*Podany tekst:*
※ ※ ※
Jedna z jej ulubionych rzymskich restauracji postanowiła uhonorować ją w sposób, który z pewnością zapamięta na długo. Od teraz w menu lokalu La Vittoria znaleźć można… „tiramisu Igi Świątek”.

Świątek nigdy nie ukrywała, że Włochy to jedno z jej ulubionych miejsc na mapie świata – nie tylko z powodu pięknych krajobrazów i imponującej historii, ale przede wszystkim ze względu na włoską kuchnię, która od lat ją zachwyca. Nic więc dziwnego, że każda wizyta w Rzymie wiąże się z obowiązkową wyprawą do restauracji La Vittoria, w której zakochała się szczególnie w jednym deserze – domowym tiramisu.

Właściciele lokalu przyznali, że popularność ich deseru eksplodowała po tym, jak Iga Świątek wspomniała o nim w swoich mediach społecznościowych. Fani z Polski zaczęli masowo odwiedzać restaurację, szukając dokładnie tego samego smaku, który zachwycił ich idolkę. Tiramisu stało się niemal kultowe – nie tylko za sprawą receptury, ale też dzięki emocjom, jakie niesie za sobą ta historia.

– „Jeden deser góruje nad resztą w naszym menu. Chodzi o nasze ‘Mama’s tiramisu’, którego popularność wzrosła dzięki polskiej gwieździe tenisa Idze Świątek, która zakochała się w nim podczas podróży do Rzymu” – napisano w nowej karcie dań.
※ ※ ※
Wiersze pozycji docelowych
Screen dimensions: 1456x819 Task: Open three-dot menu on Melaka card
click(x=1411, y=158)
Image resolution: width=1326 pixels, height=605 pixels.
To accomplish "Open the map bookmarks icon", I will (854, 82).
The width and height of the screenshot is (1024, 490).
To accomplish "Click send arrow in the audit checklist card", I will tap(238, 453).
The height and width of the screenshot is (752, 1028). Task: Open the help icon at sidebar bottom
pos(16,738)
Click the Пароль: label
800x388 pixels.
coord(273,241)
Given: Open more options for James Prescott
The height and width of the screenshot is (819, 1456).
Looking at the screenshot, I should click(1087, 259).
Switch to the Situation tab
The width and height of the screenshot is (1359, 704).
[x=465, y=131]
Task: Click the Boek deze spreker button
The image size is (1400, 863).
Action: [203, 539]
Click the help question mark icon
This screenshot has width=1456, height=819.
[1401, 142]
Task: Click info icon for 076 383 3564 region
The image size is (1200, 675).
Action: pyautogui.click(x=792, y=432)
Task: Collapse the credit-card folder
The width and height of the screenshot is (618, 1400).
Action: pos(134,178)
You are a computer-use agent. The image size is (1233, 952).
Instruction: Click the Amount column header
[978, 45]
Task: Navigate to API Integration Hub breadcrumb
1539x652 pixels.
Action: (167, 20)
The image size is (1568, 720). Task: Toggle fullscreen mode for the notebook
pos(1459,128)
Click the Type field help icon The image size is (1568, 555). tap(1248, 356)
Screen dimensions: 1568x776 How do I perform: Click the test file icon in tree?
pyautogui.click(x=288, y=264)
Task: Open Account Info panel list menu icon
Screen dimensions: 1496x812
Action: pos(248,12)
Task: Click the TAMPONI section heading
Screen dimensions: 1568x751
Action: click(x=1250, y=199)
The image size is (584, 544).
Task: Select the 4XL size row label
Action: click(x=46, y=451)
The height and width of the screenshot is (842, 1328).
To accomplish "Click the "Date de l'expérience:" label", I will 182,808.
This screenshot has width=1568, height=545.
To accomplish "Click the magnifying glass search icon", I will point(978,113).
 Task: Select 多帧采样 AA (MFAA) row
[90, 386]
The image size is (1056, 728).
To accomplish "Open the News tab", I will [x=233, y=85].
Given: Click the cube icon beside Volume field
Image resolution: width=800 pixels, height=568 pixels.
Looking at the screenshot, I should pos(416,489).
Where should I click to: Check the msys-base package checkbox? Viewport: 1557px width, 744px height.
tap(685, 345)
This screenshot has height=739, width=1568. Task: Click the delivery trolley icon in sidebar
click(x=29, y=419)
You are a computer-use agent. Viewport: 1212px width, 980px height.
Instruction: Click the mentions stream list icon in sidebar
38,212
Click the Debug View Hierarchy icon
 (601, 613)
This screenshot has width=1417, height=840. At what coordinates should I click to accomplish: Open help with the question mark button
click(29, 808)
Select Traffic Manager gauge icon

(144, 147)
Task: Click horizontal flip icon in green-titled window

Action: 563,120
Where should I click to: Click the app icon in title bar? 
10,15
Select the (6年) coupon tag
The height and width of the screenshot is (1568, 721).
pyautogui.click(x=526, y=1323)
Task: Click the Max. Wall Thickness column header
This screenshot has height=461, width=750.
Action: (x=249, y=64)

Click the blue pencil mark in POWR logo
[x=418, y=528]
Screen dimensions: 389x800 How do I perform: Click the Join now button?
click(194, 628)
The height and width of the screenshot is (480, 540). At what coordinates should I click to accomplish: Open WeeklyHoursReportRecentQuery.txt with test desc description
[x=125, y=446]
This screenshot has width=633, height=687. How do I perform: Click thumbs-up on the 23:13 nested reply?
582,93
※ ※ ※
*Zadania do wykonania:*
1. Przepisz fragment tekstu o tiramisu Igi Świątek od „Świątek nigdy nie” do „deserze – domowym tiramisu.”, zamieniając „Rzymie” na „Mediolanie”.
2. Co według właścicieli restauracji opisanej w tekście o tiramisu Igi Świątek sprawiło, że popularność ich deseru eksplodowała?
3. Czy poniższe stwierdzenia zgadzają się z tekstem o tiramisu Igi Świątek? Przy każdym odpowiedz „tak” lub „nie” i przytocz rozstrzygające słowa tekstu.
(a) Fani z Polski zaczęli masowo odwiedzać restaurację.
(b) Świątek ukrywała, że lubi Włochy.
(c) Deserem, w którym Świątek zakochała się w La Vittoria, jest panna cotta.

*Pełne odpowiedzi:*
1.
Świątek nigdy nie ukrywała, że Włochy to jedno z jej ulubionych miejsc na mapie świata – nie tylko z powodu pięknych krajobrazów i imponującej historii, ale przede wszystkim ze względu na włoską kuchnię, która od lat ją zachwyca. Nic więc dziwnego, że każda wizyta w Mediolanie wiąże się z obowiązkową wyprawą do restauracji La Vittoria, w której zakochała się szczególnie w jednym deserze – domowym tiramisu.

2. To, że Iga Świątek wspomniała o tym deserze w swoich mediach społecznościowych.

3.
(a) Tak: „Fani z Polski zaczęli masowo odwiedzać restaurację”.
(b) Nie: „Świątek nigdy nie ukrywała, że Włochy to jedno z jej ulubionych miejsc na mapie świata”.
(c) Nie: „zakochała się szczególnie w jednym deserze – domowym tiramisu”.